Movie News & Reviews

In flashy ‘Neon Demon,’ the story is as thin as the fashion models

Elle Fanning stars in “The Neon Demon.”
Elle Fanning stars in “The Neon Demon.”

The Neon Demon, the latest mind-bender from out-there director Nicolas Winding Refn, is a two-hour fever dream about back-stabbing models whose bodies are as thin as their personalities. Sometimes it’s bizarre in a good, David Lynch-kind of way; other times, it’s bizarre for the sake of being bizarre.

Refn (Drive, Only God Forgives) gets off to a promising start with a bloody photo shoot in an austere Los Angeles studio. Cliff Martinez’s dazzling score sets a seductive, creepy tone. Then we meet aspiring model Jesse (Elle Fanning), who has been in town for two seconds before a mega-agent (Christina Hendricks, deliciously vile) tabs her as the next “It girl.”

Jesse also catches the eye of Dean (Karl Klusman), the only person with anything resembling a moral compass, and draws the ire of several ambitious models, who appear to be cast-offs from a vampire brood on True Blood. At this point, Refn is setting up a preposterously fun, if twisted, little story — or so we think.

But as Neon Demon plods on, we realize that we’re slowly going nowhere, that we’re witnessing a series of visually arresting set-pieces that are nothing else but visually arresting set-pieces. In its latter half, the movie doesn’t have a graceful way to get off the runway, so it resorts to shock value, including an embarrassing scorned-lesbian scene and a moment of necrophilia that’s there just to be there.

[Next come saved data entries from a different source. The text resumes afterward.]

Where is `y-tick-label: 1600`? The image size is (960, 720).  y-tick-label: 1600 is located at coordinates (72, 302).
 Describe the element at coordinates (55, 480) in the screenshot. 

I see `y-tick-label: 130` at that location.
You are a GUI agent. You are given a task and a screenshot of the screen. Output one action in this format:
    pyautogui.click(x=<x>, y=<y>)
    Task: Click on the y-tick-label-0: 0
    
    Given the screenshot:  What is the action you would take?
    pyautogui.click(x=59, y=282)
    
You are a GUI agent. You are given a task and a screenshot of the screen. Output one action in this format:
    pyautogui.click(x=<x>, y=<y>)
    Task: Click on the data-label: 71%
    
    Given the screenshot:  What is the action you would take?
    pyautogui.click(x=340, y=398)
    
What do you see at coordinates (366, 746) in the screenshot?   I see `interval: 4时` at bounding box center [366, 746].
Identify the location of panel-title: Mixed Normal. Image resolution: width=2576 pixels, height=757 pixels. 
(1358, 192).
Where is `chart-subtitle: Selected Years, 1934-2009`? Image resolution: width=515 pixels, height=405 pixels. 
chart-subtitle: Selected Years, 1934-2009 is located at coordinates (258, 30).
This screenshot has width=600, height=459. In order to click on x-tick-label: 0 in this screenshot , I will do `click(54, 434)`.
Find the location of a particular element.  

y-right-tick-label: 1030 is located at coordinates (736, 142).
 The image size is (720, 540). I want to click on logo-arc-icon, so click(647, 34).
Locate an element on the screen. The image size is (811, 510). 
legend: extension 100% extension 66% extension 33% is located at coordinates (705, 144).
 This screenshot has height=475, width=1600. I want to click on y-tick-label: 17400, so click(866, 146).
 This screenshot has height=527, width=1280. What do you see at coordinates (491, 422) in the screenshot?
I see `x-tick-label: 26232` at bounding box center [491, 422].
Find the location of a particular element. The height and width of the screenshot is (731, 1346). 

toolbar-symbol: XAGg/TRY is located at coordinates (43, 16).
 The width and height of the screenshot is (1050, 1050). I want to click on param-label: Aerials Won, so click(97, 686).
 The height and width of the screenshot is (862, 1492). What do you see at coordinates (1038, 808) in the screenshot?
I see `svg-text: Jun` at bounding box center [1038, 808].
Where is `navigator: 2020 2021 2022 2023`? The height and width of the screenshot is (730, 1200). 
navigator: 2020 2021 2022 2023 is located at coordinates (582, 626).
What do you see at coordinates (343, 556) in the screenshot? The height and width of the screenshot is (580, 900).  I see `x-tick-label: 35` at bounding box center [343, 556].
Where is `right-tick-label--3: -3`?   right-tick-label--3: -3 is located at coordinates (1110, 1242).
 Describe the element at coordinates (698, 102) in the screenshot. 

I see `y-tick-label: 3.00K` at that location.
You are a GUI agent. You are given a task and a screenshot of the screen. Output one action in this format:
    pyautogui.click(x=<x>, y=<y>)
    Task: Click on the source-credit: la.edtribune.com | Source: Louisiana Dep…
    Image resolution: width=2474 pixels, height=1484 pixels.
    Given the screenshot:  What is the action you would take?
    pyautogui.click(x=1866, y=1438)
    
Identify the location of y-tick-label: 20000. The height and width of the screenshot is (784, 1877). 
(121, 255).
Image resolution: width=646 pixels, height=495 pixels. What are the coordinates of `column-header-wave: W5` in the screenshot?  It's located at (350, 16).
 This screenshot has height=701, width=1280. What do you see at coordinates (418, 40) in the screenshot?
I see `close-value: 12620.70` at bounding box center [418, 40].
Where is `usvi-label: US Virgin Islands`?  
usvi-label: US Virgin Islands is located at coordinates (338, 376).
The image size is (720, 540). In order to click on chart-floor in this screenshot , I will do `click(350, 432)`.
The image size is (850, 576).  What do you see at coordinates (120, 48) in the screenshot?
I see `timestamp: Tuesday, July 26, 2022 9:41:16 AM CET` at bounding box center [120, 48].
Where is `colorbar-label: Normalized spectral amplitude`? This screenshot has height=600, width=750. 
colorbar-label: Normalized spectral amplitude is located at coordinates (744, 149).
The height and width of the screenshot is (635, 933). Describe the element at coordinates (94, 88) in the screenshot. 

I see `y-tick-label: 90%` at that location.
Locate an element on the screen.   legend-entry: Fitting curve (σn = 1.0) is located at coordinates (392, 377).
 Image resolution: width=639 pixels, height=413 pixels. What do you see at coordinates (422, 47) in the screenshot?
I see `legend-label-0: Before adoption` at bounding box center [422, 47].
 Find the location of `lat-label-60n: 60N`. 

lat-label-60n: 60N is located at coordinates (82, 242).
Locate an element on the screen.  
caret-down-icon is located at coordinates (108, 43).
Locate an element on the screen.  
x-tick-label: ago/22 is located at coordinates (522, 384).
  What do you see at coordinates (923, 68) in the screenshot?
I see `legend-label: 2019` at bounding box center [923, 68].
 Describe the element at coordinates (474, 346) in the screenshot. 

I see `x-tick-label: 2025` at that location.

To be sure, Refn’s considerable flair keeps us alert with some eyeball-popping moments, and some of the actors in brief roles shine. In addition to Hendricks, Keanu Reeves stands out as a sleazy hotel manager, as does Desmond Harrington, who plays a demented photographer.

But these pleasures can’t cover up a nagging problem: We don’t care an iota about any of these vapid models, who are props instead of characters. And the narratively challenged film seems conflicted: It critiques our obsession with models and beauty and style, even as it obsesses about those same things. There is a lot of flash but little substance.

Movie review

‘The Neon Demon’

Rated R for disturbing violent content, bloody images, graphic nudity, a scene of aberrant sexuality and language. 1:57. Fayette Mall, Richmond, Winchester, Woodhill.